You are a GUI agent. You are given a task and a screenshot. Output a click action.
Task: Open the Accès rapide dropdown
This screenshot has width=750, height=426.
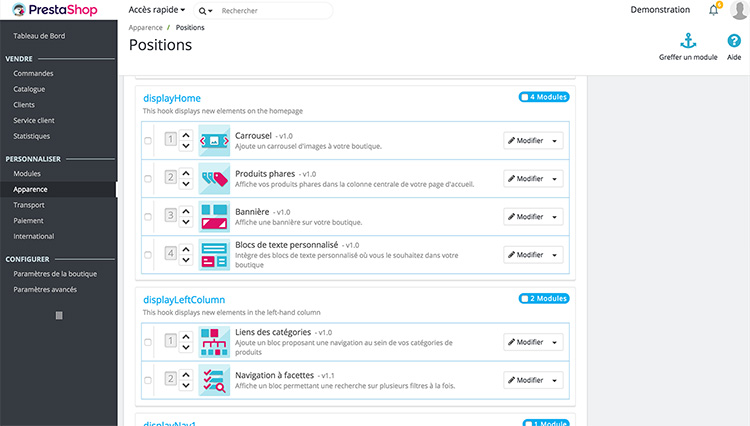pyautogui.click(x=156, y=10)
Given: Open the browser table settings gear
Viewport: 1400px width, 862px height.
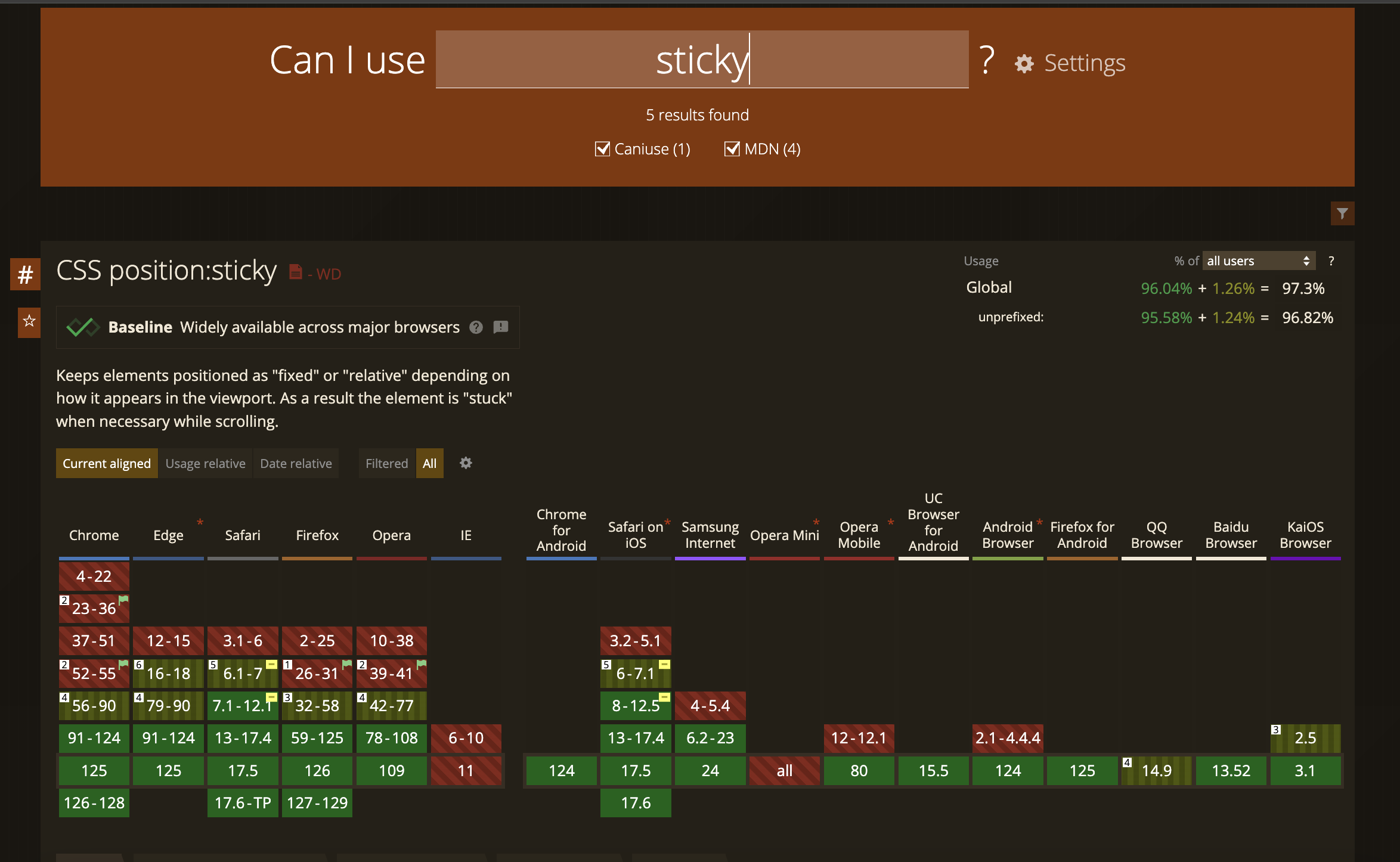Looking at the screenshot, I should pyautogui.click(x=466, y=463).
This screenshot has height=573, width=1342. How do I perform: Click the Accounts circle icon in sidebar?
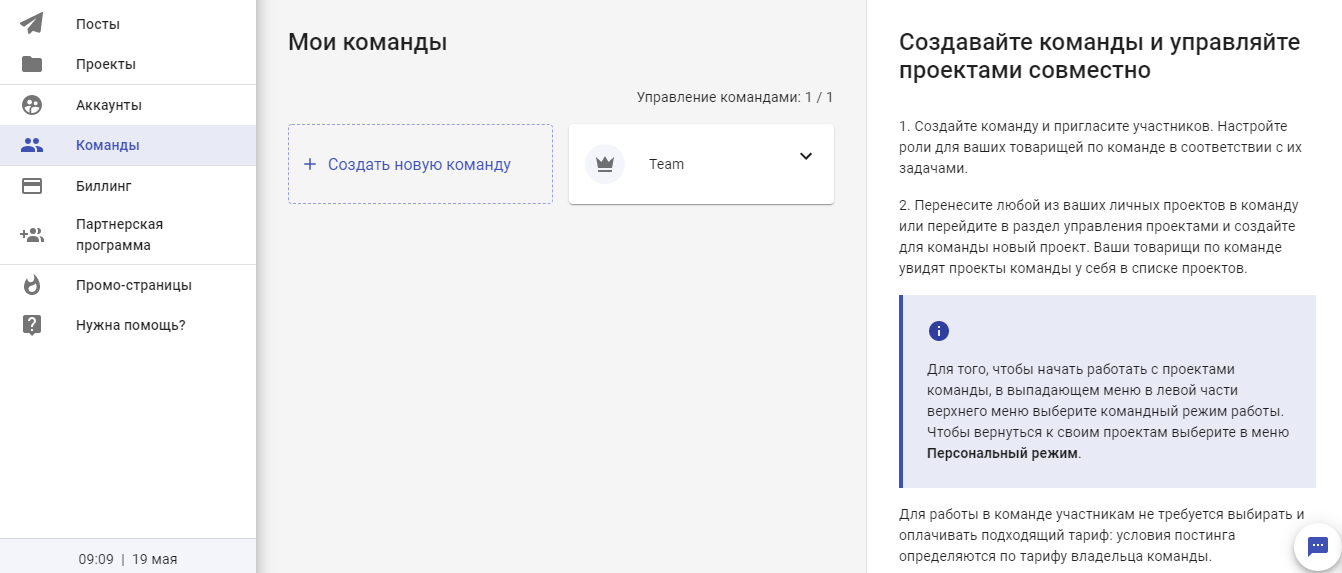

.....

In the records, change each "width" to "breadth" and reproduce them otherwise unchanged, leaving out the pictures.

You are a GUI agent. You are given a task and a screenshot. Output a click action.
Task: Open the Accès rapide dropdown
This screenshot has breadth=750, height=426.
pyautogui.click(x=156, y=10)
Given: Open the browser table settings gear
Viewport: 1400px breadth, 862px height.
Looking at the screenshot, I should pyautogui.click(x=466, y=463).
This screenshot has height=573, breadth=1342. How do I perform: Click the Accounts circle icon in sidebar?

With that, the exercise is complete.